Dylan’s version is close to the Muddy Waters approach musically, but after the first two lines the lyrics are his own – or at least Dylan’s own with reference to Ovid and possibly others. But the essence of the song remains the traditional blues approach to women…,
I got troubles so hard, I can’t stand the strain
I got troubles so hard, I just can’t stand the strain
Some young lazy slut has charmed away my brains
You don’t get much more blues than that. And we get a spot of Ovid with the houseboy and the maid a few verses later…
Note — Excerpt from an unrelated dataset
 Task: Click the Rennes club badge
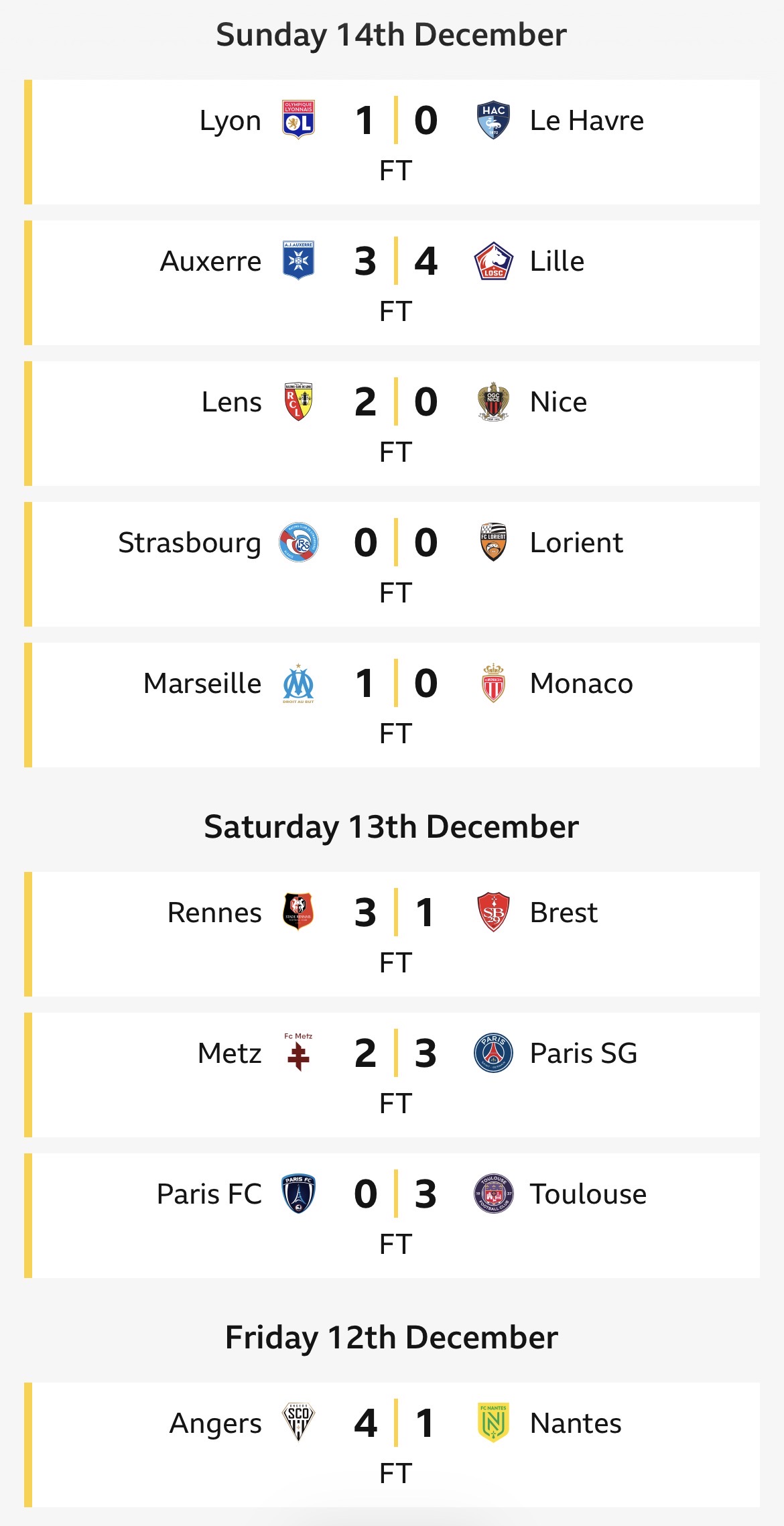click(x=298, y=912)

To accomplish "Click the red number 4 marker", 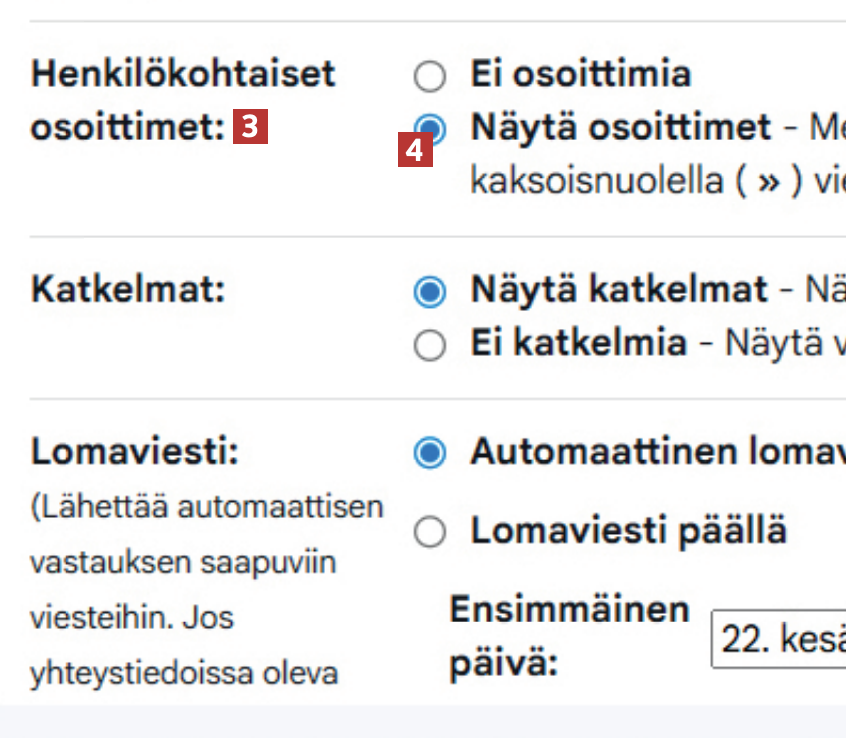I will point(415,151).
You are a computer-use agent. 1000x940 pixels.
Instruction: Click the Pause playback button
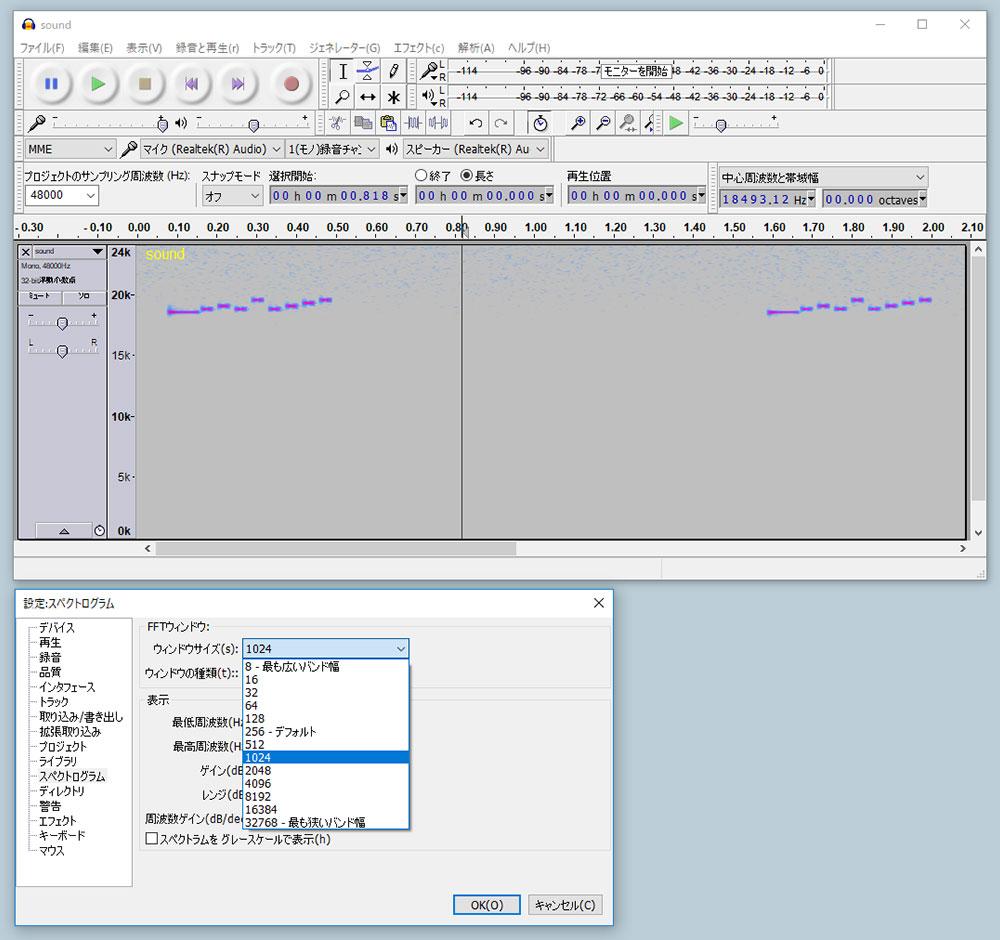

Well, I get up in the dawn and I go down and lay in the shade
I get up in the dawn and I go down and lay in the shade
I ain’t nobody’s house boy, I ain’t nobody’s well trained maid
But no matter what, it’s all her fault.
Well, the warm weather is comin’ and the buds are on the vine
The warm weather’s comin’, the buds are on the vine
Ain’t nothing so depressing as trying to satisfy this woman of mine
And later still we have the crumbling tombs line, a line which, the more I have heard it over the years, the more I have thought, this is the core of the whole album.
The night’s filled with shadows, the years are filled with early doom
The night’s filled with shadows, the years are filled with early doom
I’ve been conjuring up all these long dead souls from their crumblin’ tombs
Let’s forgive each other darlin’, let’s go down to the greenwood glen
Let’s forgive each other darlin’, let’s go down to the greenwood glen
Let’s put our heads together, let’s put old matters to an end
Who’d have thought it… Ovid and the blues.
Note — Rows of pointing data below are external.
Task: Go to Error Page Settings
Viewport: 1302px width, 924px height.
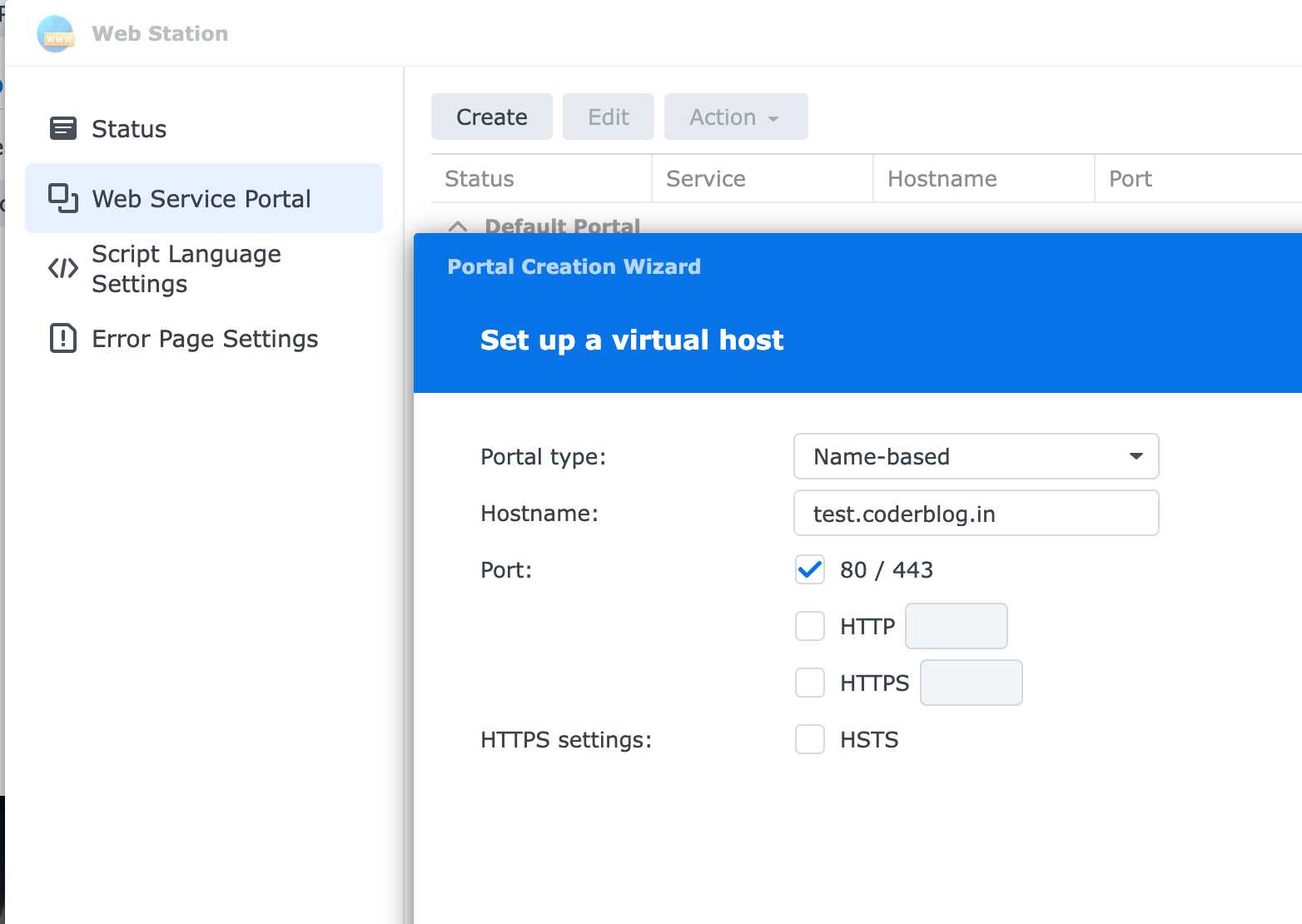Action: click(x=205, y=339)
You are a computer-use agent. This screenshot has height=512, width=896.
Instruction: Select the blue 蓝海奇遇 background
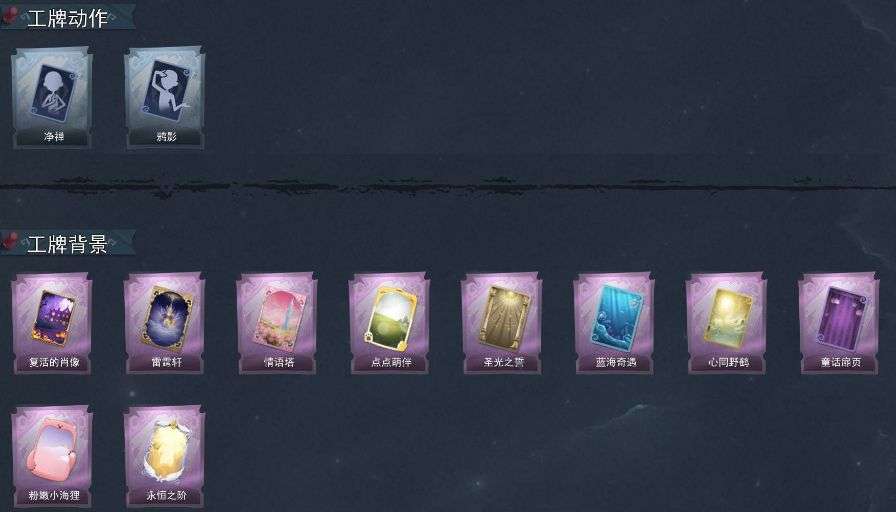615,323
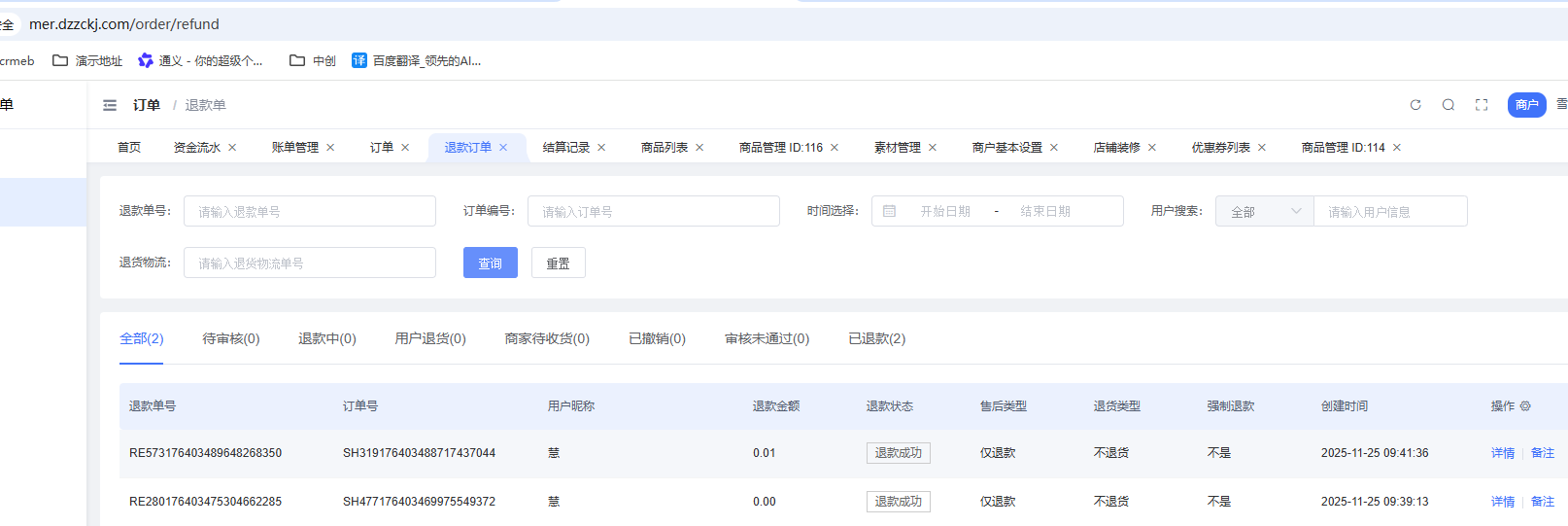Switch to the 已退款(2) filter tab

point(876,338)
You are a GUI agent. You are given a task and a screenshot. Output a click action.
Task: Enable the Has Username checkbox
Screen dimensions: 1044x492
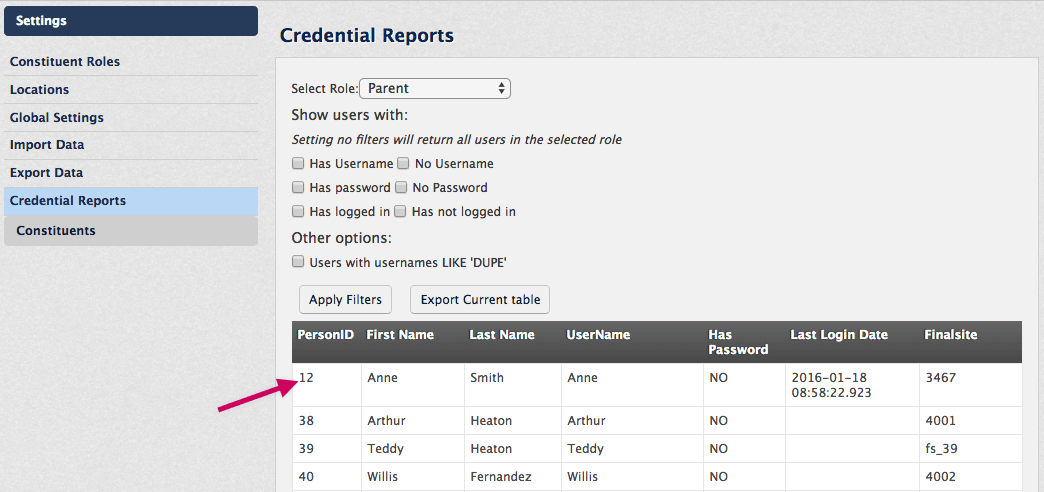pyautogui.click(x=298, y=163)
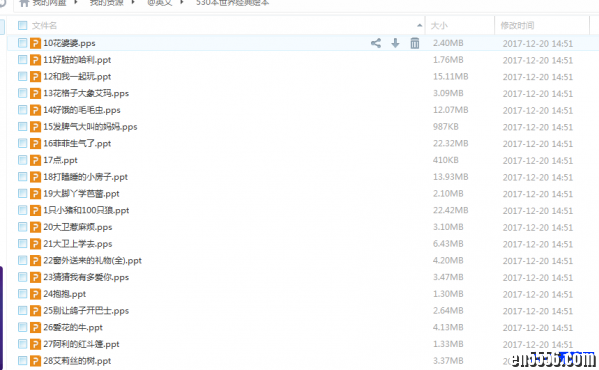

But there is an important point here. By making reference to Ovid’s work in the first song on the album
I’ve been sittin’ down studyin’ the art of love
I think it’ll fit me like a glove
I want some real good woman to do just what I say
Everybody got to wonder what’s the matter with this cruel world today
he sets the scene with this very overt reference. And just in case we think it is just a passing phrase or no significance, “I’ve been conjuring up all these long dead souls from their crumblin’ tombs” shows us that this has been done very clearly and precisely.
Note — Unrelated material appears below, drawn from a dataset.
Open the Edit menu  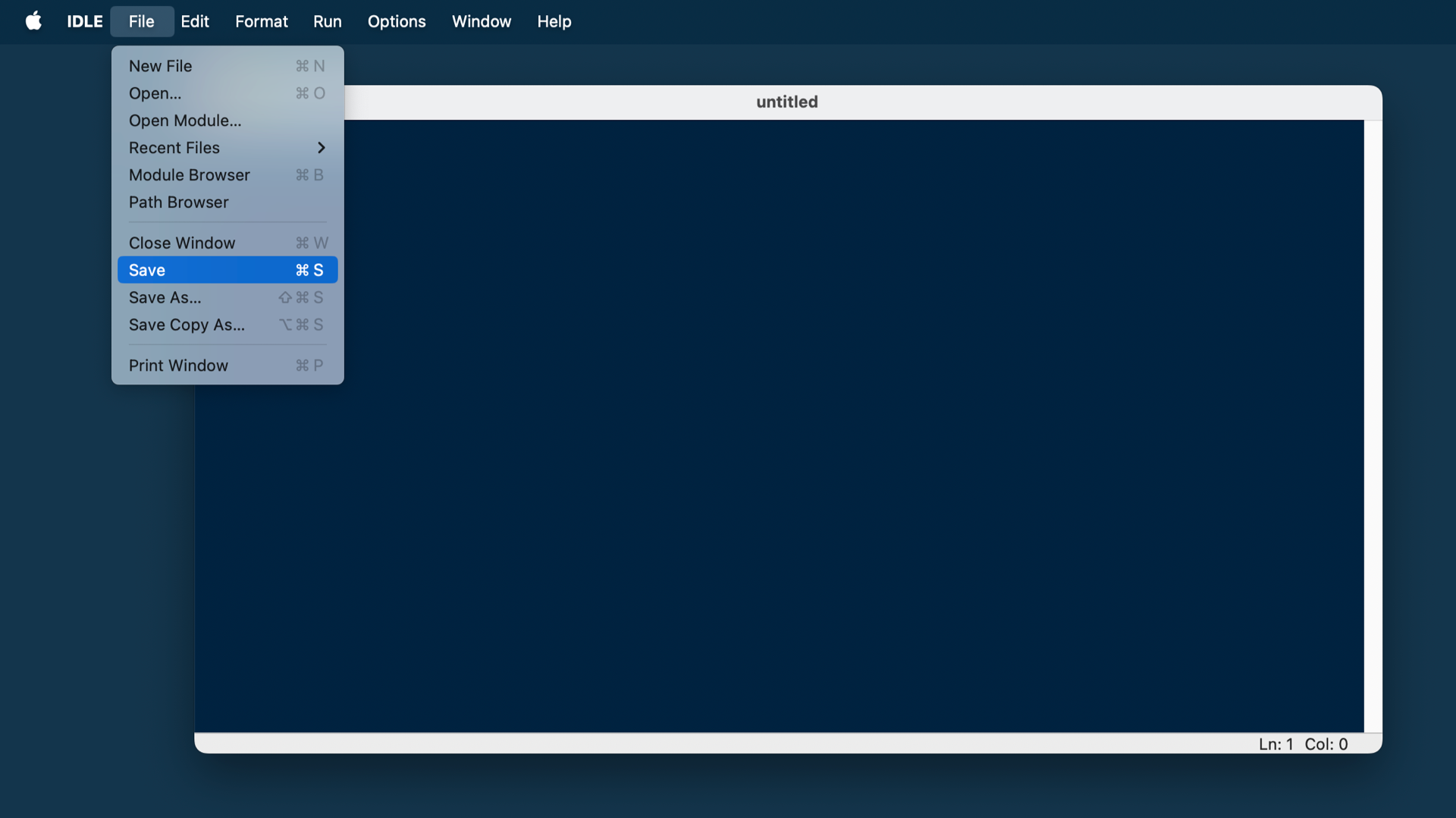point(194,21)
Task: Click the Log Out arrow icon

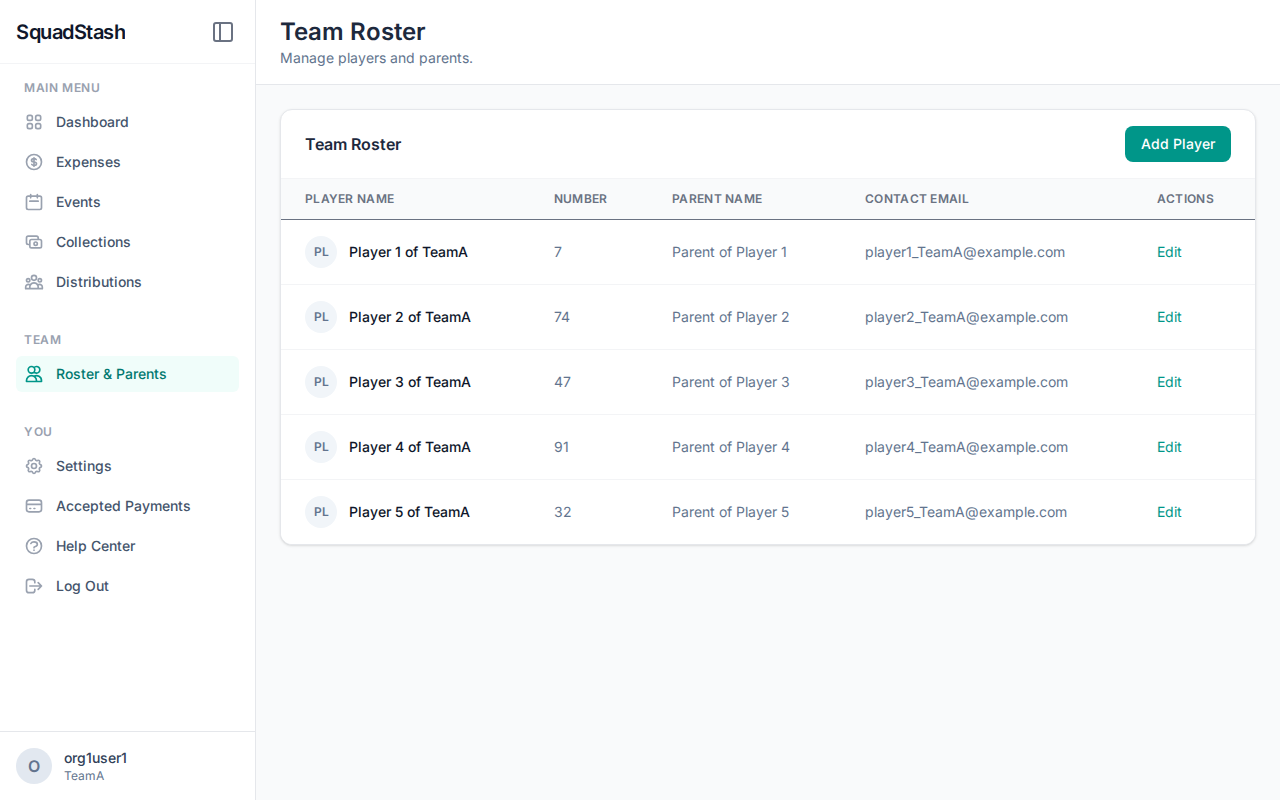Action: pos(32,585)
This is not to say that there is a deep literary reasoning going on here – Dylan might well have read Ovid and picked out these lines and then woven his version of this old blues tune around them – we really can’t say.
But no matter how often I hear this song, that line from Ovid, “I’ve been conjuring up all these long dead souls from their crumblin’ tombs” constantly comes back to me as the key to the thinking behind the whole album. Dylan is saying, I’m looking at the past, looking at old song, old rhymes, from Ovid to the blues to Bing Crosby, and seeing where their relevance is to us in these Modern Times.
I can’t prove that this simple theory is true, but it works for me.
Index of all the songs reviewed
“behind the whole album” …..yes, but behind many many of Dylan’s works as well
Hello there Tony, Thank you for posting this analysis of a song from Bob Dylan’s Music Box http://thebobdylanproject.com/Song/id/530/Rollin-and-Tumblin Come and join us inside and listen to every song composed, recorded or performed by Bob Dylan, plus all the great covers streaming on YouTube, Spotify, Deezer and SoundCloud.
it’s not all the woman’s fault, because:
Let’s forgive each other darlin’, let’s go down to the greenwood glen
Let’s forgive each other darlin’, let’s go down to the greenwood glen
Let’s put our heads together, let’s put old matters to an end
With these sentences:
Well, I got up this mornin’, seen the rising sun return
Sooner or later you too shall burn
I always think it has to be: ‘you two shall burn’: mr Jones en co.